- **Work instruction**: Take the entries below and print only the lines from the one with "Select the 'UGC + Minimalism Wins' title text" through the one with "Task: Click the Text label help icon", exactly as they stand, both ends included.

- **Data to examine**:
*** Block opens ***

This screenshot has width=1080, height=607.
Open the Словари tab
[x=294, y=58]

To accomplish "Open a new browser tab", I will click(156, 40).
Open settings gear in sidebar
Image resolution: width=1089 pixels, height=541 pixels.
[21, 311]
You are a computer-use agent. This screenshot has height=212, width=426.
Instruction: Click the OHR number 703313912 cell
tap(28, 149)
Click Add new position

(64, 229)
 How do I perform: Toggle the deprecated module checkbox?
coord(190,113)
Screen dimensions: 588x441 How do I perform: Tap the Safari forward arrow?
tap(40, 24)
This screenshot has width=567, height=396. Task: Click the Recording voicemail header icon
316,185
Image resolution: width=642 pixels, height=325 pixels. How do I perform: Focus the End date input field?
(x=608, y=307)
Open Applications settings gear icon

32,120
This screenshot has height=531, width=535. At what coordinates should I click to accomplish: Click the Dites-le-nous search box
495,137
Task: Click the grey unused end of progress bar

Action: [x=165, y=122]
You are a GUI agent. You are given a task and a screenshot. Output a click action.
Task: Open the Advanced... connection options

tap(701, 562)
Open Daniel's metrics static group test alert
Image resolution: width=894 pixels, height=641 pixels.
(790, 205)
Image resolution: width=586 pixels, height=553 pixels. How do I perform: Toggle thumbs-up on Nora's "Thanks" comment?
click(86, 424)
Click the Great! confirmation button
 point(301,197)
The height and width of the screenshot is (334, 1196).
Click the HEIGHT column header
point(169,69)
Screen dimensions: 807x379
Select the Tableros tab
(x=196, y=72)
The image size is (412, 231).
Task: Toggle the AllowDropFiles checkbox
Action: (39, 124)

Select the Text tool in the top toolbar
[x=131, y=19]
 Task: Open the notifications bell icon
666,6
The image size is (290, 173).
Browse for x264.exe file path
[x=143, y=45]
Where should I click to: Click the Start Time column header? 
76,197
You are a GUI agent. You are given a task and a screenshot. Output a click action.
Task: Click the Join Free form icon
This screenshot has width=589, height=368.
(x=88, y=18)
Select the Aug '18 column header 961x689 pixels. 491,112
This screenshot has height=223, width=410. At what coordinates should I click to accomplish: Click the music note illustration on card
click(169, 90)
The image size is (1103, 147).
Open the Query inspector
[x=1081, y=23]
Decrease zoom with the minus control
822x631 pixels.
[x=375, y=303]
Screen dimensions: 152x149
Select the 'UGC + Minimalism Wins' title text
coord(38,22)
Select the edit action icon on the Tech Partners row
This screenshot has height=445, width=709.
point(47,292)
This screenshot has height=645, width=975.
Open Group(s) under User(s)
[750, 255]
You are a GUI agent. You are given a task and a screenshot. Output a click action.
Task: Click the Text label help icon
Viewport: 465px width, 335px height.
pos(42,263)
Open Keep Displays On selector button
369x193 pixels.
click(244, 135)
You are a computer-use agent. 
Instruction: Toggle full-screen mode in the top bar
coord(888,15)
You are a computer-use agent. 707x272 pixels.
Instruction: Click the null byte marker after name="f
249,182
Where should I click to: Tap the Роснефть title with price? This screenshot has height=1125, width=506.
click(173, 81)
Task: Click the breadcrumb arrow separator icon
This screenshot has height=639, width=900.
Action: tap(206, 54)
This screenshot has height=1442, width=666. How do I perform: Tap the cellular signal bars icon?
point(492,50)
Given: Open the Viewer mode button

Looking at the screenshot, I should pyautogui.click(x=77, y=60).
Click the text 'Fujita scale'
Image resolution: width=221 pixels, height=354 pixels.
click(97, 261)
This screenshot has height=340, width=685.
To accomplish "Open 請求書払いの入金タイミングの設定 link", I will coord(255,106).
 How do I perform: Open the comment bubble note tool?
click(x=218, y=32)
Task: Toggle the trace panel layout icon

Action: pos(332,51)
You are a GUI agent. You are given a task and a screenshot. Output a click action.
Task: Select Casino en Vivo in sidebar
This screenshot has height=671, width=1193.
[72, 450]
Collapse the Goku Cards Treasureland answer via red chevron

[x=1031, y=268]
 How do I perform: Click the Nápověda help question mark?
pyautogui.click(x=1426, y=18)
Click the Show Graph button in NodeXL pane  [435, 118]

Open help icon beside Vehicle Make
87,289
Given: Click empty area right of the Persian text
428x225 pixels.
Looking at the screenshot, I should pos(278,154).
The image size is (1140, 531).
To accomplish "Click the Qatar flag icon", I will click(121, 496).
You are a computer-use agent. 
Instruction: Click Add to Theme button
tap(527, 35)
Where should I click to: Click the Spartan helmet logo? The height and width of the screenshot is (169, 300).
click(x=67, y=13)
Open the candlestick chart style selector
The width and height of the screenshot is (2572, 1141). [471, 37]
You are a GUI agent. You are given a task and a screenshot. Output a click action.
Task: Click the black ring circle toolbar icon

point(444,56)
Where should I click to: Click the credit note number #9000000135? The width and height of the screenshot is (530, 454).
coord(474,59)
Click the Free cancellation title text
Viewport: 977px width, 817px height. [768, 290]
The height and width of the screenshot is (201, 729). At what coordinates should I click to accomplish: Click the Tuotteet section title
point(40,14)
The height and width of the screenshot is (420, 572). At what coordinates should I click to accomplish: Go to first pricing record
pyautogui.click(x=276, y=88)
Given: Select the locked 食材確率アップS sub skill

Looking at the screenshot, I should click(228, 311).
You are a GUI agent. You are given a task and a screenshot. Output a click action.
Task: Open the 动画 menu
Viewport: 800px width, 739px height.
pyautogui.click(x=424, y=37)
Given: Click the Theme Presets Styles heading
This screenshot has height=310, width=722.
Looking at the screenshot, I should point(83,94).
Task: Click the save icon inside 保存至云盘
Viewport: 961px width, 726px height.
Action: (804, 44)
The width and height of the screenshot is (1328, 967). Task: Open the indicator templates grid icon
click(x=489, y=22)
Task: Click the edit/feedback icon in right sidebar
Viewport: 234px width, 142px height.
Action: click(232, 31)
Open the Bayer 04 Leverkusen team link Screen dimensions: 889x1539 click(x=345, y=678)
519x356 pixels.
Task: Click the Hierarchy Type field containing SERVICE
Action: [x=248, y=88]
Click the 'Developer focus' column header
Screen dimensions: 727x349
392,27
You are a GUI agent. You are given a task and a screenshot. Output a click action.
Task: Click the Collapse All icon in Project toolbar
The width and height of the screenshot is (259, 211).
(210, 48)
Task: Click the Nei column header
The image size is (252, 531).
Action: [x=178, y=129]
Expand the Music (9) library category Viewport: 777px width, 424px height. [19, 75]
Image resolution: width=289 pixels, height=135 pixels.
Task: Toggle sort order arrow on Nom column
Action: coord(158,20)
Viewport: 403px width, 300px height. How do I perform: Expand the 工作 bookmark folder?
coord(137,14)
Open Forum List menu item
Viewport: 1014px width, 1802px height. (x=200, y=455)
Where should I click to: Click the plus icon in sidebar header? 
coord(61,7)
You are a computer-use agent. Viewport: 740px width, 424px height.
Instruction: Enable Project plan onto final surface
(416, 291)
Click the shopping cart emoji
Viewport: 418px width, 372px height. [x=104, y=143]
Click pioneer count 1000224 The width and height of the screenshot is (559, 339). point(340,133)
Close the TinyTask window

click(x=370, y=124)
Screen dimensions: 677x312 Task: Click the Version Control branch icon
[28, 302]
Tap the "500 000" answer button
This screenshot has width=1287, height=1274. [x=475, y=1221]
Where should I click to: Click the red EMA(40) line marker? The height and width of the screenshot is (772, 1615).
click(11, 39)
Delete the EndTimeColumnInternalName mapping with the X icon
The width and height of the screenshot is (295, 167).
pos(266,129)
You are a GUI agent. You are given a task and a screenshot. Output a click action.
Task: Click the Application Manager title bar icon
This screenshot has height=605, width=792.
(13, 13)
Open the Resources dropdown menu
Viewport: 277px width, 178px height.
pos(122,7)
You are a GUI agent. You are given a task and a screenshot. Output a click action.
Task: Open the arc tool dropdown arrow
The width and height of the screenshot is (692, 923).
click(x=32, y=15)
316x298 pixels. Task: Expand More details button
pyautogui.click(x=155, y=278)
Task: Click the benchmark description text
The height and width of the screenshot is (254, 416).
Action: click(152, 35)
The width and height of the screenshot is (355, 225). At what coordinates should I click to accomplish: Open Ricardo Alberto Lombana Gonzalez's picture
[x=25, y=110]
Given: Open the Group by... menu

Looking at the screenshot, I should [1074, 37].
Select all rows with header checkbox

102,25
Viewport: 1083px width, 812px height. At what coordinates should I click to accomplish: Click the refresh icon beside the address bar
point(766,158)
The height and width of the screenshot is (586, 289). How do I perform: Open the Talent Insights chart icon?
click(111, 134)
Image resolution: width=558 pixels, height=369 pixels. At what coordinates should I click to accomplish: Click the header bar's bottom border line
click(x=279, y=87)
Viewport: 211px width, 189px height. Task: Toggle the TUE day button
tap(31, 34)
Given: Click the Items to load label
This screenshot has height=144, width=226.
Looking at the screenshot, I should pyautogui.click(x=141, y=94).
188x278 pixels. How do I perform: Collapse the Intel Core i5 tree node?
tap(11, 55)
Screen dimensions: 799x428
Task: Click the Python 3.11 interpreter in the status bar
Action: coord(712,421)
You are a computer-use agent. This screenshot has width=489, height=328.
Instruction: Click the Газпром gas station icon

*** Block closes ***

- **Result of this exercise**:
Select the 'UGC + Minimalism Wins' title text
coord(38,22)
Select the edit action icon on the Tech Partners row
This screenshot has height=445, width=709.
point(47,292)
This screenshot has height=645, width=975.
Open Group(s) under User(s)
[750, 255]
You are a GUI agent. You are given a task and a screenshot. Output a click action.
Task: Click the Text label help icon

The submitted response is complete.